At 05:12 AM 2/25/2005, George Brock-Nannestad wrote:

I think that each person who is occupied with preserving knowledge about
sound phenomena for the future (and far future) as well as the sounds
themselves should realize which part they wish to play in that game.

This is a very, very important consideration. It is not limited to individuals, but needs thorough review by institutional departments and entire institutions as well.

Richard L. Hess [23 Feb.] wrote:

"As Scott [Philips, 22 Feb.] said earlier, it's a shame that we all need to
become IT professionals, but that is, I fear, indeed the case. Now, I need to
go back to rearranging my online storage systems."

Like in the case of mass deacidifation, it is only a question of money, and
it is only you cheapskates who cannot afford a mainframe system with a
service contract that need to become amateur IT handlers.

My interest in my redundant, geographically separated (well, my neighbor's home) online storage system is driven as much by my digital photography as by anything else. It's an opportunity to store and access images in a way we've never been able to do previously, and I'm excited by it. My clients get to worry about the long-term preservation of the audio that I transfer for them. I hold the audio typically for six months after delivery and then delete the project--all copies of it. I'm not selling the service of being an archival storage depot. But someone should.

I still remember reading Edward Tatnall Canby writing in Audio Magazine
sometime in the 1970s about the Columbia Oral History project. He scorned the
project for having reused the tapes after having transcribed them. There was
not enough money to spend a tape on each person, so they used them the best
they could. However, it is quite likely that the content of the tapes would
have disappeared anyway in some funding cut "no refreshment this year", and
then what? So, we have the written transcriptions and that is still
infinitely better than either "nothing" or "fewer interviewees".

This brings up the story of the California State University at Fullerton Center for Oral and Public History collection. They have about 5000 tapes. To be blunt, they couldn't afford (for a variety of reasons) proper storage and were not a big enough client of the university central plant system to stop them from using an economizer cycle that brought in moist outside air overnight--peak humidity during June/July was over 70%. The tape binder was breaking down.

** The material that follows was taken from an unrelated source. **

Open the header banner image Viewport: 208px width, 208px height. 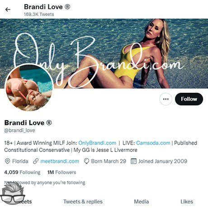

I suggested this would be a good project for CSU to set up a centralized
media store with large server farms and/or robotic tape archives at three
locations (after all, California is prone to earthquakes, and three
physically separated archives ensure the survival of two after the worst
case earthquake scenario). I said two would also be good, but why not plan
for ultimate redundancy to begin with?

The need to transfer the tapes was more pressing than getting a project
like this off the ground, and I found no one interested in sponsoring it.
They ended up making two Mitsui Gold CD-R copies of each and every tape
(due to complete in about a month), and one set is being stored off-site.
They are keeping the original tapes.

This was a system that was very easy for volunteers to run. We set up reel
and cassette transfer stations. At one point, I think they had three
Nakamichi Dragons, a ReVox A77, two Studer A807s, and assorted other reel
decks. They had four or five pairs of Sony CDR-W33 CD writers and burned
two copies of each tape in real time.

This is a good interim solution, but they could have done so much more if
the support and infrastructure had been there.

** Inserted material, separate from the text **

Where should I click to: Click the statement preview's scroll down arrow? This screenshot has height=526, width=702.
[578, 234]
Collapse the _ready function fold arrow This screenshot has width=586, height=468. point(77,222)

I challenged the Society of South West Archivists last year to see if they
could think of a regional repository that would be a central store for
these assets.

I believe that the cost curve is an interesting one:

It's relatively inexpensive to deal with a few (less than five, say)
Terabytes of data on your own.

After that, you start needing an IT department. At that point, the cost per
Terabyte skyrockets. From there, as you add Terabytes, the price falls,
until you need to make another step up in infrastructure, then the price
per Terabyte jumps again. It looks like a series of sawteeth.

Finally, however, a really, really large data archive can provide a
reasonably low cost of storage, I believe. I'm not sure it gets as low as
the one person with less than five TB, but it gets low per TB (or PB).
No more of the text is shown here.